The final round of the County Summer League was shot at Wilford Archers’ ground, where our longbowmen did well: Richard Gentle was 1st, and with Nick Bennett won the team award, and Reece Buckland won the Junior Longbow trophy.
The County Championships produced a win for Charlotte Smith,who is the Lady Recurve Champion for 2016,and she also won the handicap award for her improved score. Martyn Smith also won the handicap award for his score, and Reece Buckland won the Junior Longbow award.
Our Open Double National Tournament [12 dozen arrows at 60 and 50 yards] attracted 60 archers from across the East Midlands.

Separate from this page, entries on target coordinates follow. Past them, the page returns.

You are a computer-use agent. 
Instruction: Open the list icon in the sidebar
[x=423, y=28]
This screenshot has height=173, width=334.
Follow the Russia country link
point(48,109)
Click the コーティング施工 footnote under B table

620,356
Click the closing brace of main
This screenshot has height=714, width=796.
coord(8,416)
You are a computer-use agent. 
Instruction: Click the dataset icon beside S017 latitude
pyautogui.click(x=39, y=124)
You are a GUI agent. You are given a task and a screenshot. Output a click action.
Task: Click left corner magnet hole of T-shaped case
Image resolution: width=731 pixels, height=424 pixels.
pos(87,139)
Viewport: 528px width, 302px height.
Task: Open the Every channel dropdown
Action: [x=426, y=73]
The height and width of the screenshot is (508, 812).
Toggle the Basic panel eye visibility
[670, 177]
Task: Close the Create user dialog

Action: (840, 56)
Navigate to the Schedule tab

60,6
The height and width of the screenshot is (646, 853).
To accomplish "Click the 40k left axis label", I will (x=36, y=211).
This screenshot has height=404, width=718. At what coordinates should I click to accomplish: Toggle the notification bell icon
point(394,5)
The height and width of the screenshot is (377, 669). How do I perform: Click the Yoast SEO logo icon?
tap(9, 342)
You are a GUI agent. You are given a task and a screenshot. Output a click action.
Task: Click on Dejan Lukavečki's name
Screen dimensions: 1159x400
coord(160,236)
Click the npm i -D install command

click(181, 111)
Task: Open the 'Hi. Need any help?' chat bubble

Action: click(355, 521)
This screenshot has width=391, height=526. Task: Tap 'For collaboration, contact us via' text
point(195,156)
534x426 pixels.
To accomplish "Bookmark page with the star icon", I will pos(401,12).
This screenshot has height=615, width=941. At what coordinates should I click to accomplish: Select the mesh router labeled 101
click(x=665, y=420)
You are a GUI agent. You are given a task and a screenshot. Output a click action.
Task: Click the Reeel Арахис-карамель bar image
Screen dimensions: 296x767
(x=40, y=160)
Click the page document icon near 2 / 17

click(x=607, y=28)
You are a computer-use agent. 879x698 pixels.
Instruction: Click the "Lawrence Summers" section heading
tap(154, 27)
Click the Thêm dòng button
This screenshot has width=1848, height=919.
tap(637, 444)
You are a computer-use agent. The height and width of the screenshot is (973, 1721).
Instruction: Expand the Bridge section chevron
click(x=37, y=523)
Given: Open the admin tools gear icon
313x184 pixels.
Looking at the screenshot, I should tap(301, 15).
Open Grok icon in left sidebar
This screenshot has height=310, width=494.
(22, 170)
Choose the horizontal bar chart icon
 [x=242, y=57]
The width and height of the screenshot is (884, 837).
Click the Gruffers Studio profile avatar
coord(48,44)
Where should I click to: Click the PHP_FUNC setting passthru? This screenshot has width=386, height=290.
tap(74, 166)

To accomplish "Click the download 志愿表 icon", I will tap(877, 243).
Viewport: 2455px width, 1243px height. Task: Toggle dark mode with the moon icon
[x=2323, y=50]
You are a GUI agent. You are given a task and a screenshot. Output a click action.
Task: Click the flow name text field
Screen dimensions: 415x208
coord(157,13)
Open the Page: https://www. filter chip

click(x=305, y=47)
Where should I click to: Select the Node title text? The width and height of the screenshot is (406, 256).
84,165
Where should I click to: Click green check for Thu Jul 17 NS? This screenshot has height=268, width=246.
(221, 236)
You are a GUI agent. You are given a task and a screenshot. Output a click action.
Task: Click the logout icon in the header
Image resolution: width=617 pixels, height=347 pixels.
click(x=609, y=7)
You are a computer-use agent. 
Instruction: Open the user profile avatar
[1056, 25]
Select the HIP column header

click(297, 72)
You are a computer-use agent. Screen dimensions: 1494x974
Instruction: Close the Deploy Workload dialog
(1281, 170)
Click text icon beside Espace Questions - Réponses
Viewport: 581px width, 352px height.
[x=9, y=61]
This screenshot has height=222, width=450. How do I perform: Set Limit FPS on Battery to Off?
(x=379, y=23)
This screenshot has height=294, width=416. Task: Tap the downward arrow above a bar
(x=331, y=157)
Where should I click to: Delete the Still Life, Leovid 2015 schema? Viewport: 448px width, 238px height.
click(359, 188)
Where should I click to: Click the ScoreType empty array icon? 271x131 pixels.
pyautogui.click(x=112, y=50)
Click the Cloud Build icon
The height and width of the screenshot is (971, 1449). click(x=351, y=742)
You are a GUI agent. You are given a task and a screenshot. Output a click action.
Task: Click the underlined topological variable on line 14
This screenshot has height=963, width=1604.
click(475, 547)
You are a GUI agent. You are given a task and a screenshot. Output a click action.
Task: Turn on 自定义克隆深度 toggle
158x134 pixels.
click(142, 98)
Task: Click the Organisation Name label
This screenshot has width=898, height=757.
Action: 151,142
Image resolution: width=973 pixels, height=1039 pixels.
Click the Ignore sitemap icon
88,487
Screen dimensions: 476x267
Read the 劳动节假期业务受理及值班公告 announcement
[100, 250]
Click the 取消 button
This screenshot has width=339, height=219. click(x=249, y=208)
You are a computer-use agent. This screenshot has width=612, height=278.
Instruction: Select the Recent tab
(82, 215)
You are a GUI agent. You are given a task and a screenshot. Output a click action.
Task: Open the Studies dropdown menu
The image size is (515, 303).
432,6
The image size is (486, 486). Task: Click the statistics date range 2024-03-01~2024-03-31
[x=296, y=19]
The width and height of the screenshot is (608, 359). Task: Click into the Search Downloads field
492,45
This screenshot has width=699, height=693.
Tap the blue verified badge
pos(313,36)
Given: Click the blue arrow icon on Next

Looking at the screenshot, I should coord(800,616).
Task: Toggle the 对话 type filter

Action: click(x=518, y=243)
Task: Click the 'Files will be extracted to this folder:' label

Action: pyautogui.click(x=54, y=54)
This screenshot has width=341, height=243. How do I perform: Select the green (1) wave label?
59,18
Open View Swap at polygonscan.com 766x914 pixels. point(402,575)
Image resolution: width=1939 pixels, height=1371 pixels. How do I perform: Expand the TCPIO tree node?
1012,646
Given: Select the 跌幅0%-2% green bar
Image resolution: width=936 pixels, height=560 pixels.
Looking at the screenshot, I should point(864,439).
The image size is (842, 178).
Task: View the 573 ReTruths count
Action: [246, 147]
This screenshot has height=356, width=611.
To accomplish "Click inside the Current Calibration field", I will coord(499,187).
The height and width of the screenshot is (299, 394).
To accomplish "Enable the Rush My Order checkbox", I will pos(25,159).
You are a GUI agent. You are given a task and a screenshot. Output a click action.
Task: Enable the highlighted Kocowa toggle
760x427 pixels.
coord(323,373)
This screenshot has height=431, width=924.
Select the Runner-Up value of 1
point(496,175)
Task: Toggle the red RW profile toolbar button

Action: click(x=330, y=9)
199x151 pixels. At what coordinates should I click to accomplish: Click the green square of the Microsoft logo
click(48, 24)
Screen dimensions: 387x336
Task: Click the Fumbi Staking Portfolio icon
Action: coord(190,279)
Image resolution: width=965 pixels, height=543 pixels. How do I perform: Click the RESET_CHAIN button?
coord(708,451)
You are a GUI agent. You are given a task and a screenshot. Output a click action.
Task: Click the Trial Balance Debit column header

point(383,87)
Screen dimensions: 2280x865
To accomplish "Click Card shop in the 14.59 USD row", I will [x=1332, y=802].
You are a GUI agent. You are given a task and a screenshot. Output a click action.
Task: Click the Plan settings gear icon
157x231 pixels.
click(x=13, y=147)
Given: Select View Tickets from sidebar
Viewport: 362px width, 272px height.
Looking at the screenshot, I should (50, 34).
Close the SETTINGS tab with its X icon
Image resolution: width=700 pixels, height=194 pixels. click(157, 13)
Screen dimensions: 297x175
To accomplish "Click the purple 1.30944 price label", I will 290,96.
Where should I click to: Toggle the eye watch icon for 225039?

Best results by our members were Craig Fozzard [8th Recurve], Lee Waterfield [3rd Compound],Susan Stankovic [1st Lady Compound],Richard Gentle [3rd Longbow], Alex Hawley [2nd Barebow]and Reece Buckland[1st Junior Longbow].
This year we were pleased to host the English Archery Federation’s Longbow Championships. 36 archers from across the country came to Southwell, many for the first time, to shoot in this national event.The EAF Longbow Champions 2016 are Cliff Gadd from Kent and Sheila Hudson from Yorkshire who claimed a new national record.
We have been able to give a lot of people of all ages a “taste” of archery at events through the summer.We had an enjoyable day at the Robin Hood event held in the gardens of the Archbishop’s Palace, and there were three Have a Go sessions on our field for the Southwell Rotarians, the “Special Olympic ” group, and the visiting children from Chernobyl.These are great fun for those taking part as well as for our members and it’s a pleasure to see some of the participants returning year after year, and even joining us as members as a result.
This summer’s Beginners Course was a great success, and several of those taking part are now shooting regularly as members of the club, and will be at the Club Championships in September.
Finally, at the EMAS Junior Inter-Counties Tournament, which we hosted, Hollie Smith, who started her shooting with us but now lives in Derbyshire, claimed a new national record for her age-group with a magnificent score of 1294, with only one shot out of the gold!